* [Work instruction] Retype the lines below exactly, from the one that contains "Given: Save the" through the last, and leave every picture out.

═════ Information provided ═════

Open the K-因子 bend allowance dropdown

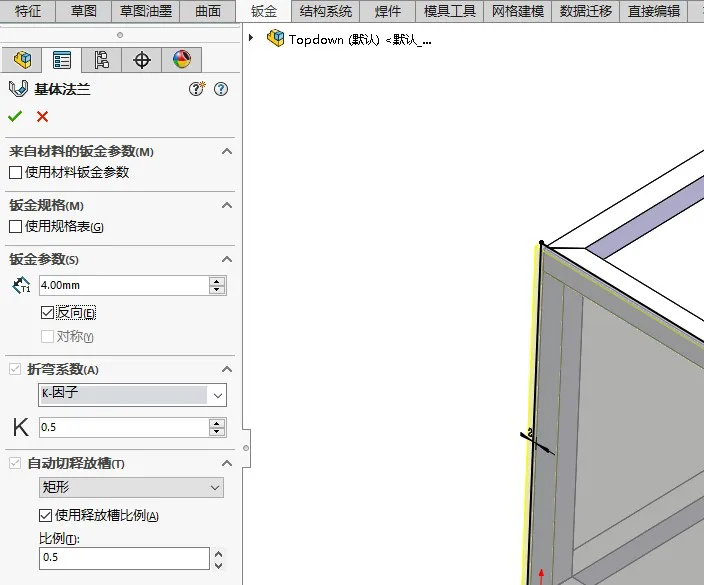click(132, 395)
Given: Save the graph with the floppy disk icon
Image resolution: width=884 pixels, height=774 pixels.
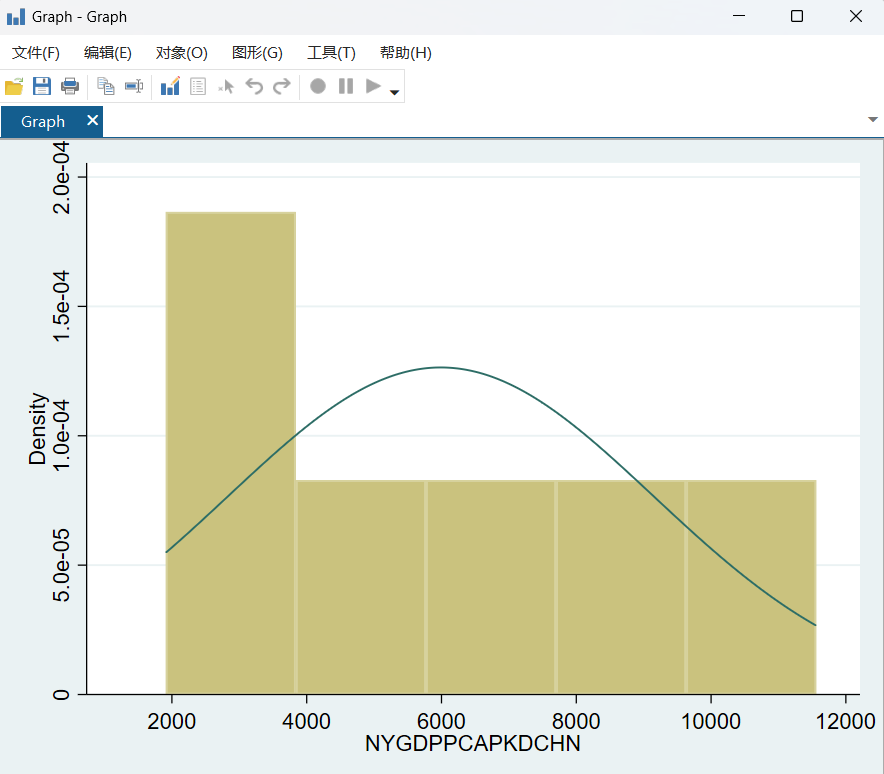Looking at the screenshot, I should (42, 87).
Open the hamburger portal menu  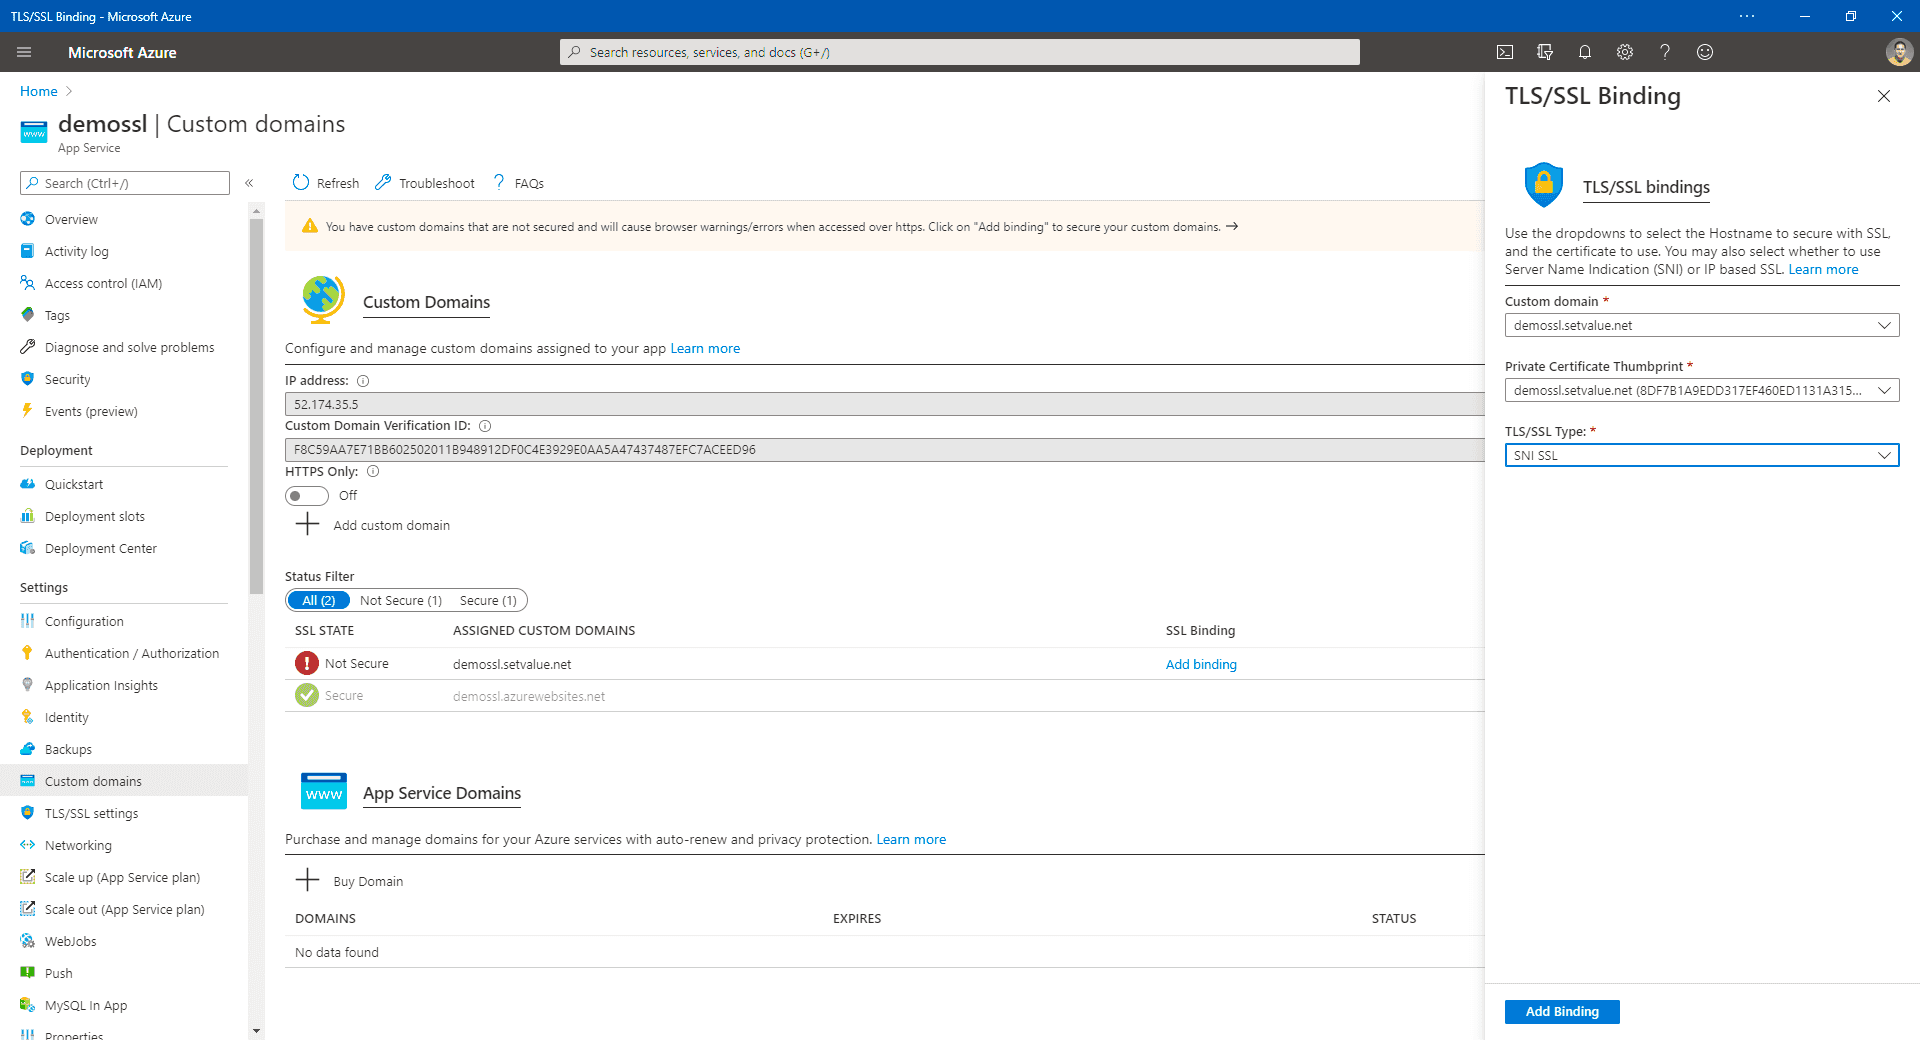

═════

* [Response below]
Given: Save the graph with the floppy disk icon
Image resolution: width=884 pixels, height=774 pixels.
Looking at the screenshot, I should (42, 87).
Open the hamburger portal menu  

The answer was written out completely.